Easy target for propaganda; evberyone hates George Bush and his lying cronies, but how can we throw the baby out with the bathwater and bring in this aloof ethnically provincial academic.
Only some immature peach-fuzz-faced kid still basking in the warm afterglow of high school could think that someone like Obama could function as any kind of American President. He stands for nothing and says what some poll suggests will get him elected. Has he EVER taken a courageous stand that would prejudice his standing with his teenage and early 20s supporters? Let me respond nonrhetorically NO! – with the possible exception of the refusal to buy into the gas tax suspension, in which case he was wrong.
Obama is a coward and to prove it, look at his supply cringing address to AIPAC the Zionist lobby group. He sold out every rational aspect of Middle East realpolitik that he could have brought to the table, and showed that he is no leader or even thinker, just an invertebrate blob of browner-than-usual “progeressive” flavored goo.

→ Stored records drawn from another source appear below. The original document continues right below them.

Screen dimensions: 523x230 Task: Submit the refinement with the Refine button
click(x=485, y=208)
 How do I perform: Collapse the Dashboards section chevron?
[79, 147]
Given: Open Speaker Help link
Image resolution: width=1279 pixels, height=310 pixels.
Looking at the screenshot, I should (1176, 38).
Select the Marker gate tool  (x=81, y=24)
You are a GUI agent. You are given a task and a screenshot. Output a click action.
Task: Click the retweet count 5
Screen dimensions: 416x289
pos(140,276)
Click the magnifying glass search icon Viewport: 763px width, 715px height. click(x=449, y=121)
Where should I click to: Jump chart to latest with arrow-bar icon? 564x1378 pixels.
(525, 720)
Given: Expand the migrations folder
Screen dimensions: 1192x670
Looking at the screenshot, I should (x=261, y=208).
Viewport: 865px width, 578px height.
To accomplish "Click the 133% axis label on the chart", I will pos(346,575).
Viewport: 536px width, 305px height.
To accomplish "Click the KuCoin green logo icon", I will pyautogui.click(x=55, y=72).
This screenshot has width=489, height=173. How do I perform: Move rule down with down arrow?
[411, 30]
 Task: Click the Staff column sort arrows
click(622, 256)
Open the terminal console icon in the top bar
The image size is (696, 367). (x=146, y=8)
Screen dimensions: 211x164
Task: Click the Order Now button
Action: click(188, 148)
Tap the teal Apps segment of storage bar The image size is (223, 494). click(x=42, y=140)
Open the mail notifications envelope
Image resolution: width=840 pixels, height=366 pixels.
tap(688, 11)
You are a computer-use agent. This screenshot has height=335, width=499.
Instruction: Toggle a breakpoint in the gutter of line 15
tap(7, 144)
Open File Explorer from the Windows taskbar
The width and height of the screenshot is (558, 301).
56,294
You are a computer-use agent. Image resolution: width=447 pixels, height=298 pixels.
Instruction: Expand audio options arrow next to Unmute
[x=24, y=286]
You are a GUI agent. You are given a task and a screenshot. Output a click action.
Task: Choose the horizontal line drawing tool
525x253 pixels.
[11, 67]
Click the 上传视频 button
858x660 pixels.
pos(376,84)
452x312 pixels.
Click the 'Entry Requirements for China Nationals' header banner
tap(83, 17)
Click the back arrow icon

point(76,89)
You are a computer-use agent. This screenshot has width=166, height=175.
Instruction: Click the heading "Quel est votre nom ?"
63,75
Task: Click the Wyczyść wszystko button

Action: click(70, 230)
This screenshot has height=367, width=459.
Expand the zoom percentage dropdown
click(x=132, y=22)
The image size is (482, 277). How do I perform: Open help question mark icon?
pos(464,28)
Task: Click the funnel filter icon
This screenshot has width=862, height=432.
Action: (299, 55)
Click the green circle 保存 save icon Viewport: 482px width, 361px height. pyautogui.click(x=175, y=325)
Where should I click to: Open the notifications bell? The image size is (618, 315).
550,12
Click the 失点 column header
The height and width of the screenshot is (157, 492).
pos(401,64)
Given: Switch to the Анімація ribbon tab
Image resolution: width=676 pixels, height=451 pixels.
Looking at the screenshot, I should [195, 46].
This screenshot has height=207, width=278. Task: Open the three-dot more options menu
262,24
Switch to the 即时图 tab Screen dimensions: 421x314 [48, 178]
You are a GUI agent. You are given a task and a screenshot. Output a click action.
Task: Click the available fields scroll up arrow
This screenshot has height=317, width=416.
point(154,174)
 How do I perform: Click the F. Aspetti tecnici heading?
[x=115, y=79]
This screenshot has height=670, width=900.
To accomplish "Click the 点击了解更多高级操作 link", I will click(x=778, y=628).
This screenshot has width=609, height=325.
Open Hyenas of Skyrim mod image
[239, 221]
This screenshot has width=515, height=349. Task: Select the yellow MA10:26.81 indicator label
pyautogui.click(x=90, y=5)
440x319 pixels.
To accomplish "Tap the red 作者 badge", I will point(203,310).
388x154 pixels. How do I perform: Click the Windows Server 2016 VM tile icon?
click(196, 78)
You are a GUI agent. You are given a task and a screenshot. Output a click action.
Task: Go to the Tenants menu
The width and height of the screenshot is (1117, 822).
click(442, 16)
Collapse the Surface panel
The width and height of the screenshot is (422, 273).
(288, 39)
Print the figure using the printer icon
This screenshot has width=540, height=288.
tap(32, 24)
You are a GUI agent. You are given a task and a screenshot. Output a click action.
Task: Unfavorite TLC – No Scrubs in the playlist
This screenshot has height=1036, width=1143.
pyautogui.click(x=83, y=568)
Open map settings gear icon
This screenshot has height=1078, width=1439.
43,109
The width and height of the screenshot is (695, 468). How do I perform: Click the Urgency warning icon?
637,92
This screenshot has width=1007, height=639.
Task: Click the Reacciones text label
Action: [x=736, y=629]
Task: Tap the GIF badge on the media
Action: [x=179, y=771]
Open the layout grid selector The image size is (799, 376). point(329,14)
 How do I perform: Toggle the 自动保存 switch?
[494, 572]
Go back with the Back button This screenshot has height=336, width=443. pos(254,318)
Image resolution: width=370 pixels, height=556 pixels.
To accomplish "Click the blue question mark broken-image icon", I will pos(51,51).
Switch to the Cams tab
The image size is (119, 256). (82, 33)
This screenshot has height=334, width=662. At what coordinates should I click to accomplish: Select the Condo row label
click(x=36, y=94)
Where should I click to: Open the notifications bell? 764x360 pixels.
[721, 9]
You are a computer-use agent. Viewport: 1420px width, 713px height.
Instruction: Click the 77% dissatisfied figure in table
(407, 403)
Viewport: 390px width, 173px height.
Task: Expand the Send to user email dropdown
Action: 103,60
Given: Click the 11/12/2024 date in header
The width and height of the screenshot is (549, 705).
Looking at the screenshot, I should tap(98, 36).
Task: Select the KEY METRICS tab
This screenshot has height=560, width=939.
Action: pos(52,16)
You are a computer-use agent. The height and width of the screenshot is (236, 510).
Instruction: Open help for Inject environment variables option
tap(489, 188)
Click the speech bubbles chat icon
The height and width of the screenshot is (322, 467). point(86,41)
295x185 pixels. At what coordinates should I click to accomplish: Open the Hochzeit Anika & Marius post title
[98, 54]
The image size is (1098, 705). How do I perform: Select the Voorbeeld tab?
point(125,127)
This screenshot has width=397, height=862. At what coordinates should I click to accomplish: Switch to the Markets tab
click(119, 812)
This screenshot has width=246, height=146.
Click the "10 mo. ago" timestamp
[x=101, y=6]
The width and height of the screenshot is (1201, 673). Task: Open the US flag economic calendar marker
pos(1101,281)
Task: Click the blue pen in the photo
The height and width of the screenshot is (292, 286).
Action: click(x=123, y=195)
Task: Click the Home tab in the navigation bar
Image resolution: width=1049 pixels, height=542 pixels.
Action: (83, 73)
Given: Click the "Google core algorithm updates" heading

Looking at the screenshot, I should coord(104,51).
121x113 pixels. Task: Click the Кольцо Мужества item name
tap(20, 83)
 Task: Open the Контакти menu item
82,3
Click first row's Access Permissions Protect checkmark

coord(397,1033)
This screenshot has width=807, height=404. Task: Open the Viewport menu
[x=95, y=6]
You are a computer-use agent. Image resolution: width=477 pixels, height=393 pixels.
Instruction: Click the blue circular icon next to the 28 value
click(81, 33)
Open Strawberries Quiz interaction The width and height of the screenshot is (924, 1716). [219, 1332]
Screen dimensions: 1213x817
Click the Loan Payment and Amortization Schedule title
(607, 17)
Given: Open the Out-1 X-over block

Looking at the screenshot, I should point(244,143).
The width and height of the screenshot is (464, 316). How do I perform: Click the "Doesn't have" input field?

McCain is an idiot, so he will probably vote for Obama, but nobody else should.
a few quick points:
Although Obama does have a significant base of support among the youngest demographics polled, he is doing extremely well among all voters aged 45 and under. CBS has him winning 55% to 33% among voters under the age of 45 (http://www.cbsnews.com/htdocs/pdf/JUL08B-Elec.pdf) So – that means quite a few more Americans who have out-grown their peach fuzz support Obama.
You contend that he has never taken a stand which would “prejudice his standing with” his young supporters. I never understood why it is considered important to take steps alienate groups of people that support you. But, if you want to play that media game, Obama voted in favor of the FISA compromise (which sparked a Facebook revolt against him); he has used tough language regarding Iran; he favors a moderate Iraqi withdrawal plan rather than a more aggressive one.
Regarding his AIPAC speech – he emphatically did not reject a realpolitik approach to the Middle East, although he couched the conflict in stark terms.
Referring to a somewhat elderly poll from April – OK an eon ago – the ratings were
voters age 18 to 29 – 57% Obama to 37% McCain
voters age 30 to 49 – 46% Obama to 46% McCain
voters age 50 to 64 – 44% Obama to 47% McCain
voters age 65 to death – 35% Obama to 51% McCain
this shows us two things 1. younger people are stupidly invested in this election, with only 6% not for O-Man or McCrusty compared to a healthy 14% of the elderly who dont give a used Depends about either of them; and 2. Obama is supported by young inexperienced people who don’t have enough real world experience to see what a vapid phony he is. If only the people over 30 voted, McCain would win in a landslide. He probably still will, actually.
Yeah, Obama took courageous positions on FISA, Israel, Iran and Iraq. HAHAHAHA! He is just trying to cover what is called “the center”, meaning the sort of average between the two opposing positions on national security. The center is a gray place with no principles or analysis – it is the place where people who have no sense of ethics go. Obama want stheir votes too.
Obama were he President would just be more business as usual in DC – no new ideas, no honesty, just demagoguery and hate – albeit of a different flavor from the current one.